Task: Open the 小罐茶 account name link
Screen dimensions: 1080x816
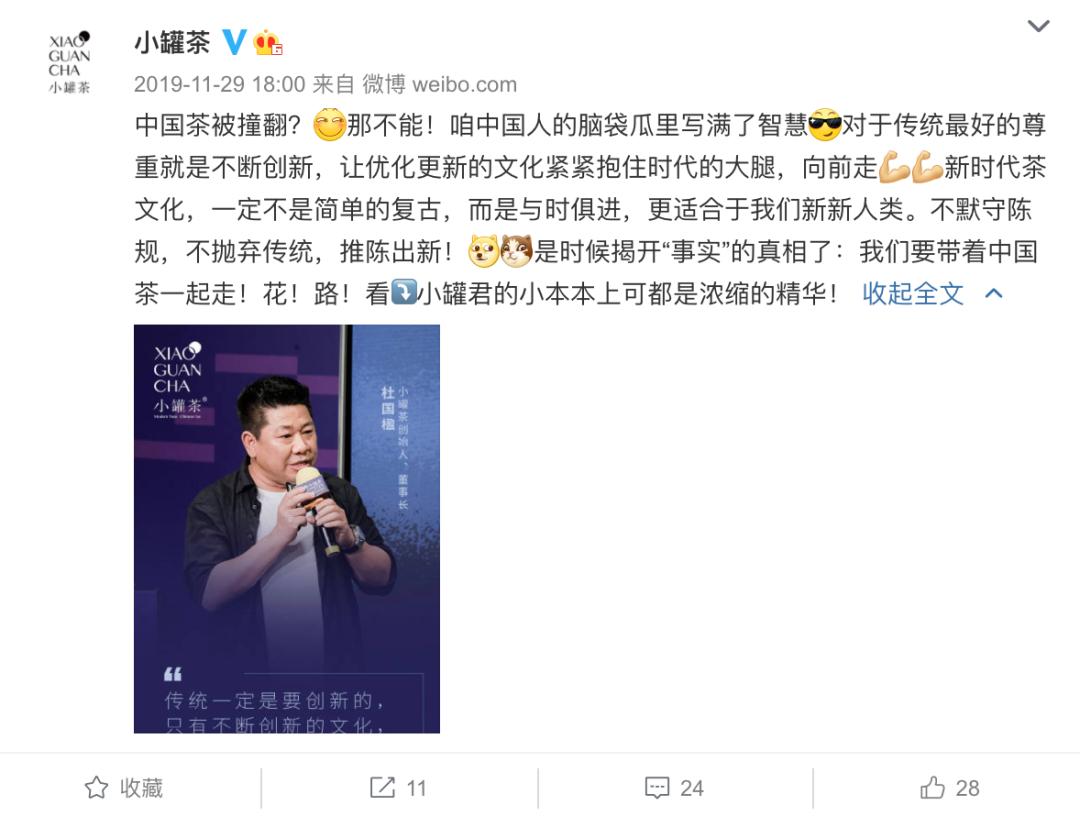Action: click(172, 43)
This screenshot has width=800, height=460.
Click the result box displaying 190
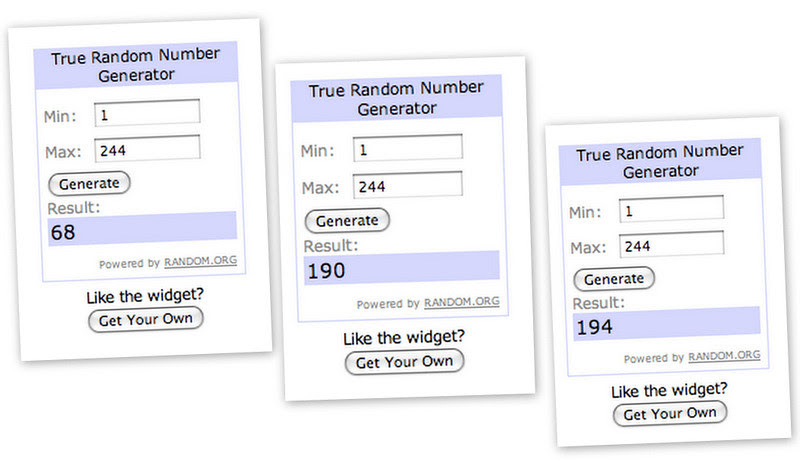(402, 268)
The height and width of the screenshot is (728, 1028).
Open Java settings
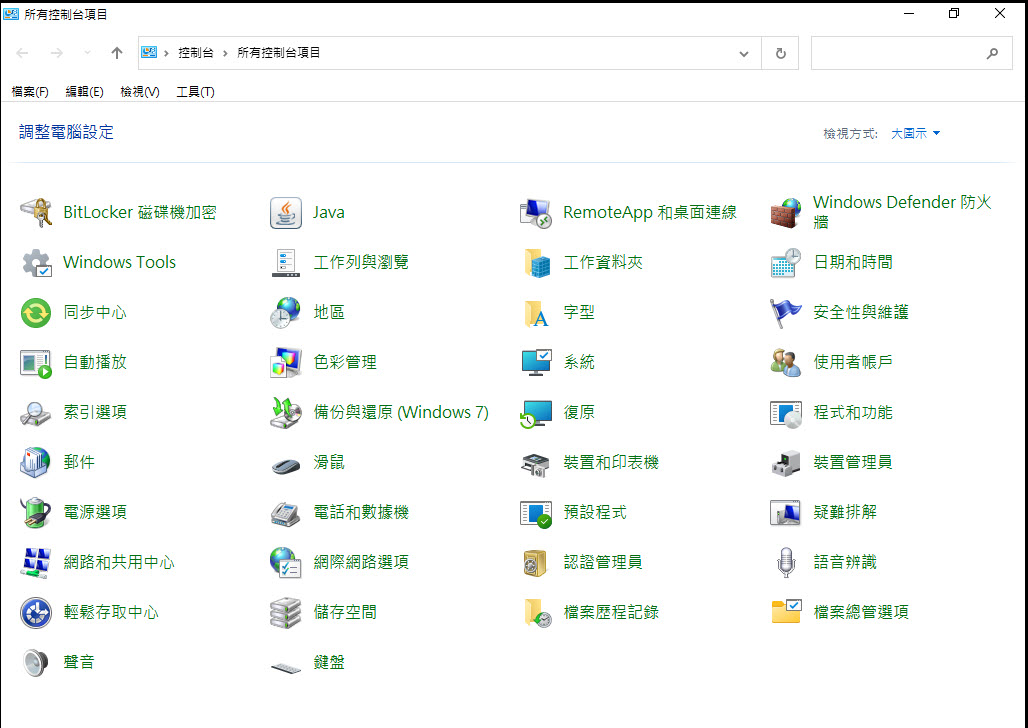tap(330, 212)
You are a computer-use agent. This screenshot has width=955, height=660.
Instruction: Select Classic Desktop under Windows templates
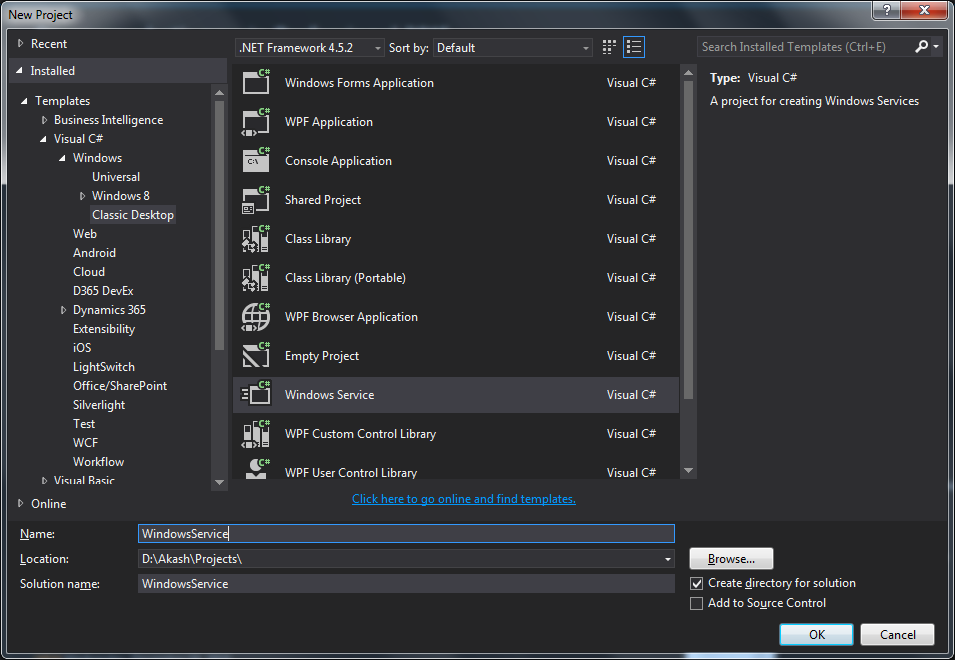(133, 214)
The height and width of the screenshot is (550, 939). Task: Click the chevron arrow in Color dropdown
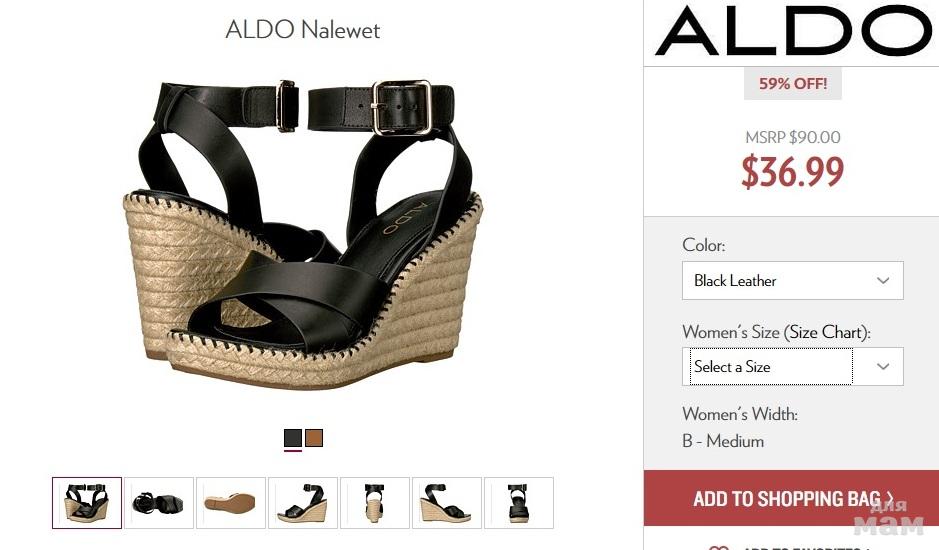(x=883, y=280)
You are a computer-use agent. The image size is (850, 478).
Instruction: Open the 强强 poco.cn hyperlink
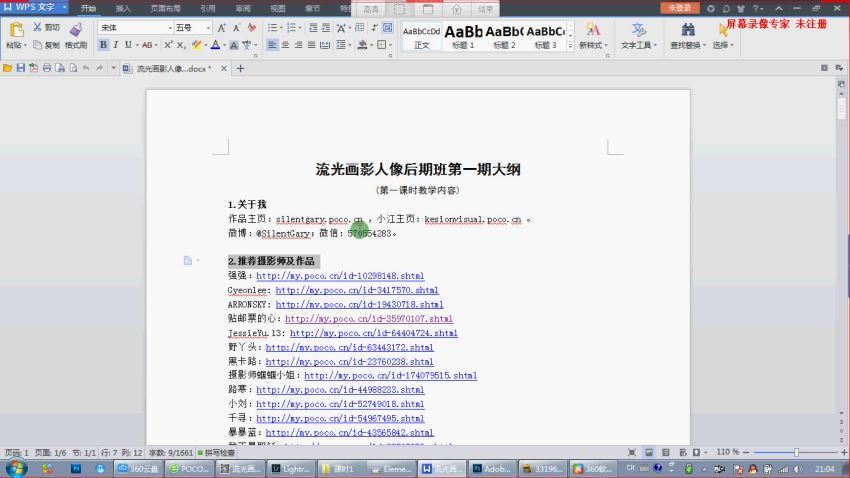[340, 275]
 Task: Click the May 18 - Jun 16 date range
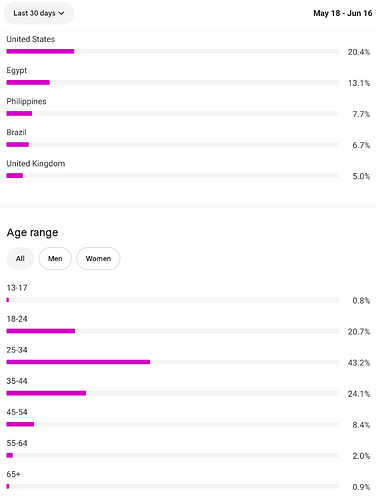click(x=342, y=13)
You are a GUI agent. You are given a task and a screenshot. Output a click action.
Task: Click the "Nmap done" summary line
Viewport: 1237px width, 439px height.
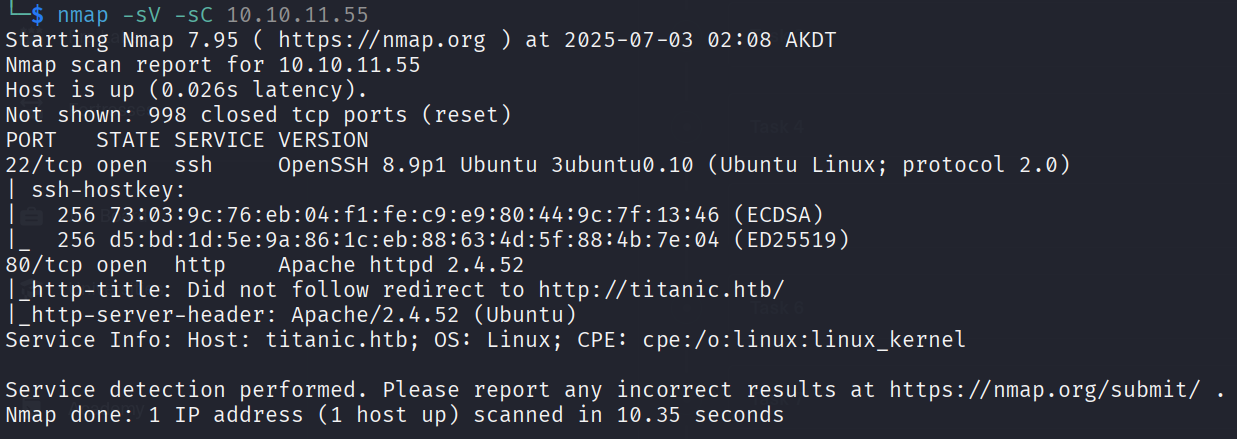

What to do >>
All that is needed is a number: how many lines in the data above contain the string "agent".

The answer >>
3